### [What you will do]
Starting at the line that contains "Image resolution: width=1105" and ending at the end of the records, recast those lines as a numbered list, skipping blank lines and omitting the pictures.

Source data
++++++++++

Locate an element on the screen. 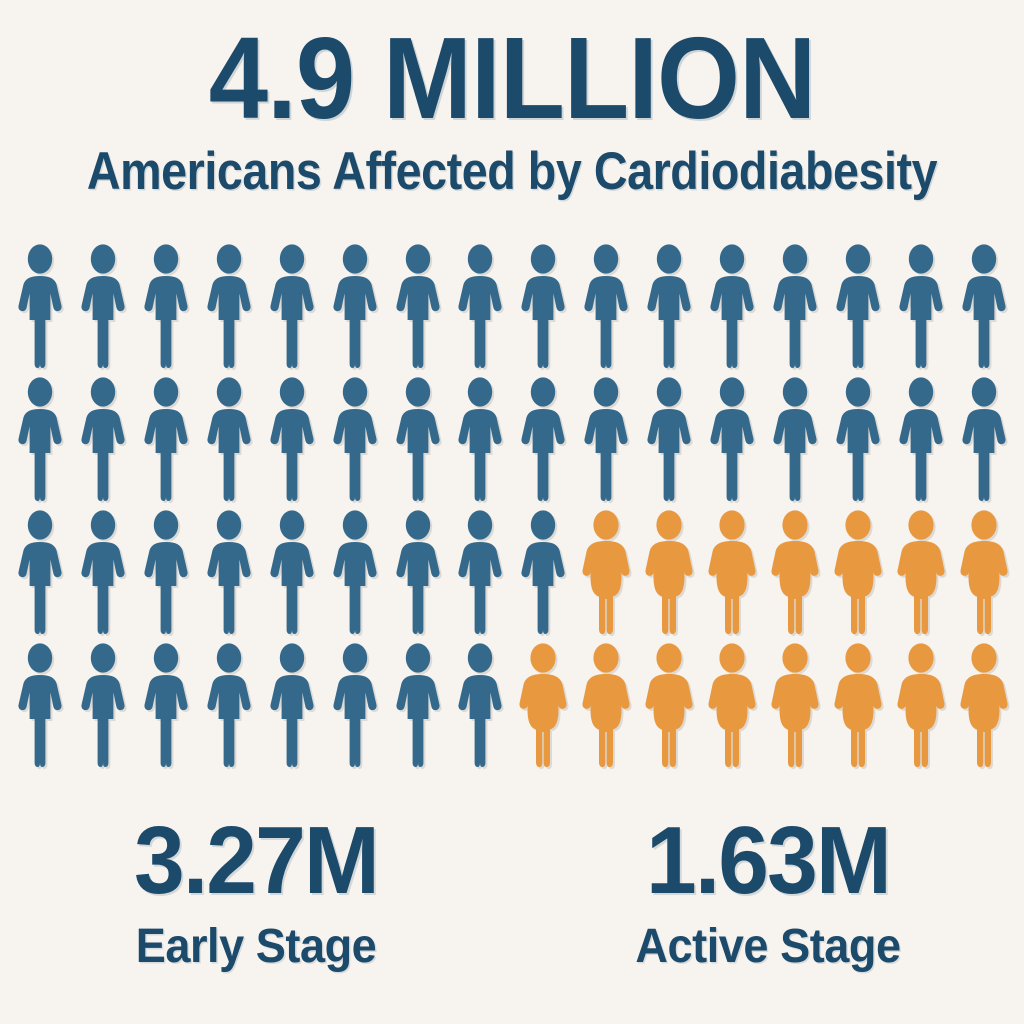 This screenshot has width=1024, height=1024. page-subtitle: Americans Affected by Cardiodiabesity is located at coordinates (512, 172).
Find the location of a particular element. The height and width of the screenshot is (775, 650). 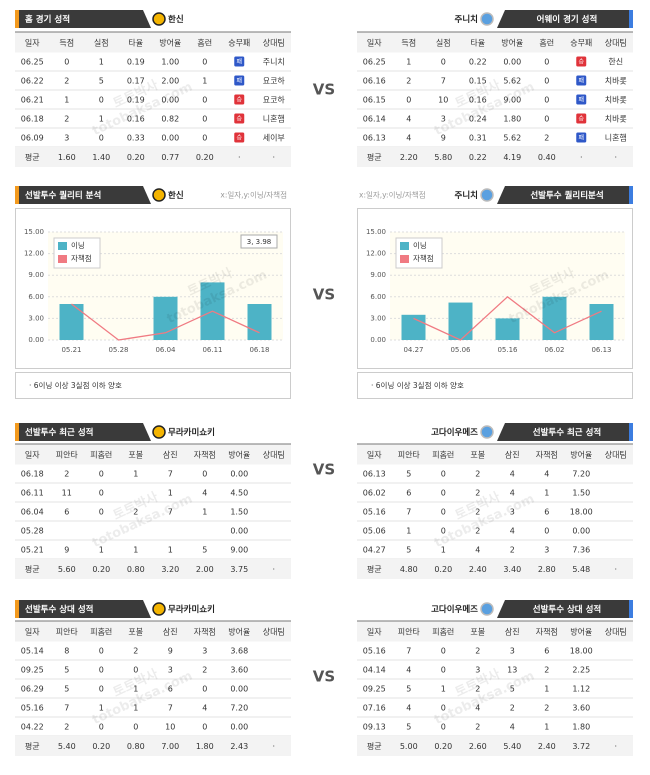

cell: 치바롯 is located at coordinates (616, 119).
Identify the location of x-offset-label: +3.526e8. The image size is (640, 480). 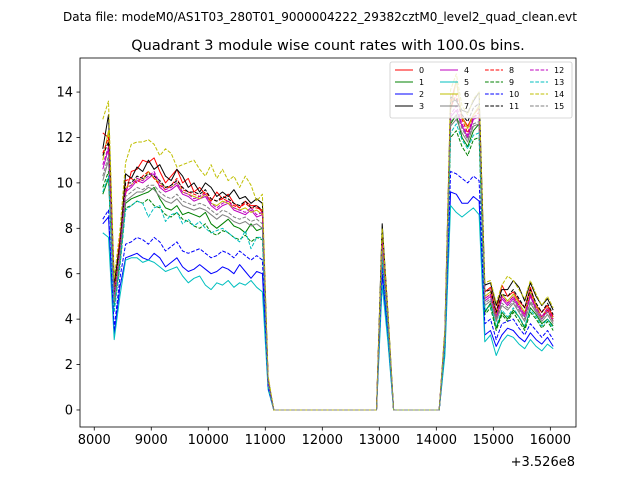
(543, 462).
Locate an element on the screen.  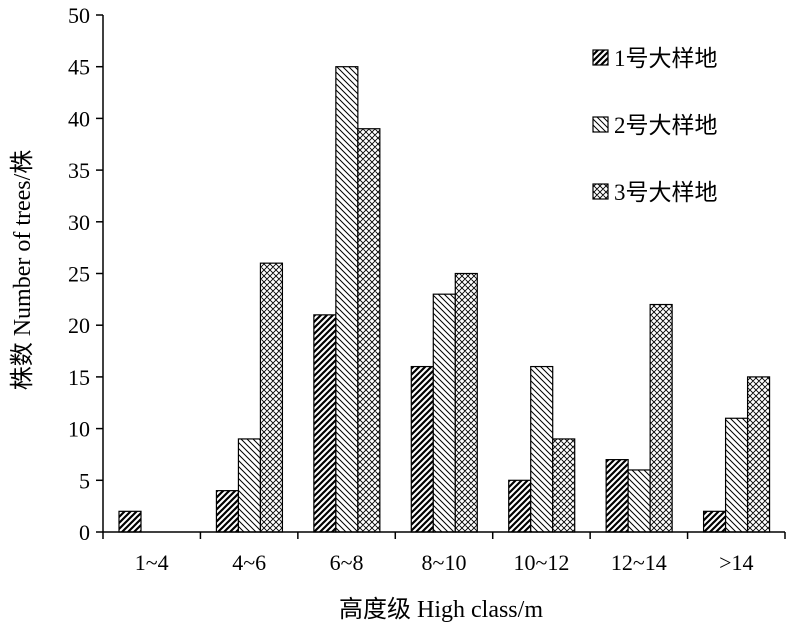
y-tick-label: 30 is located at coordinates (79, 222).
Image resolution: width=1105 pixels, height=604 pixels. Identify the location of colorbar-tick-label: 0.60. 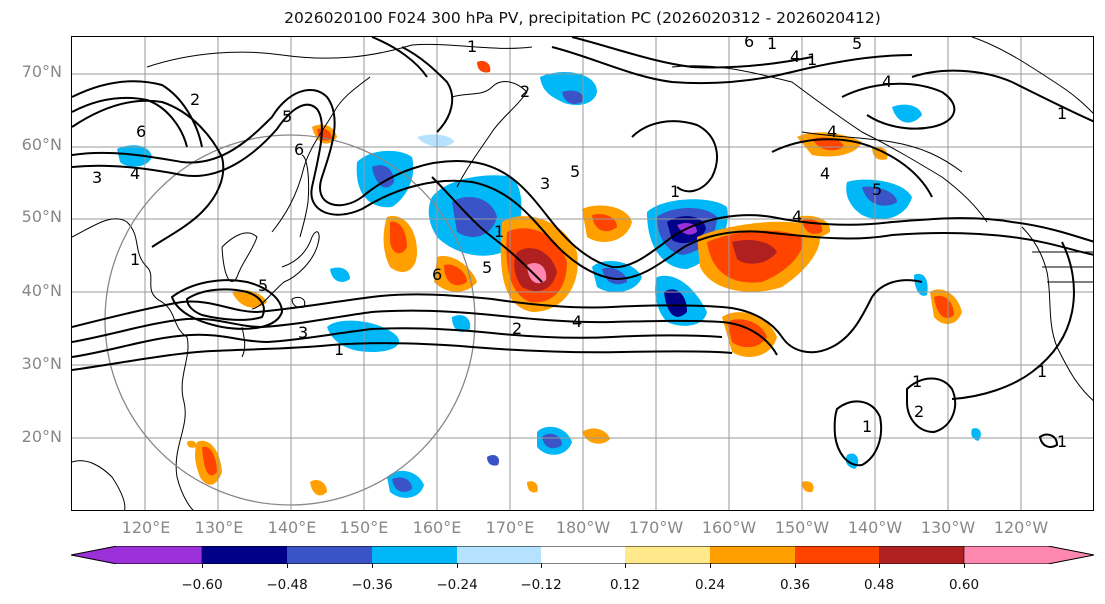
(964, 585).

++++++++++

### [Task result]
1. Image resolution: width=1105 pixels, height=604 pixels. Identify the location of colorbar-tick-label: 0.60. 
2. (964, 585).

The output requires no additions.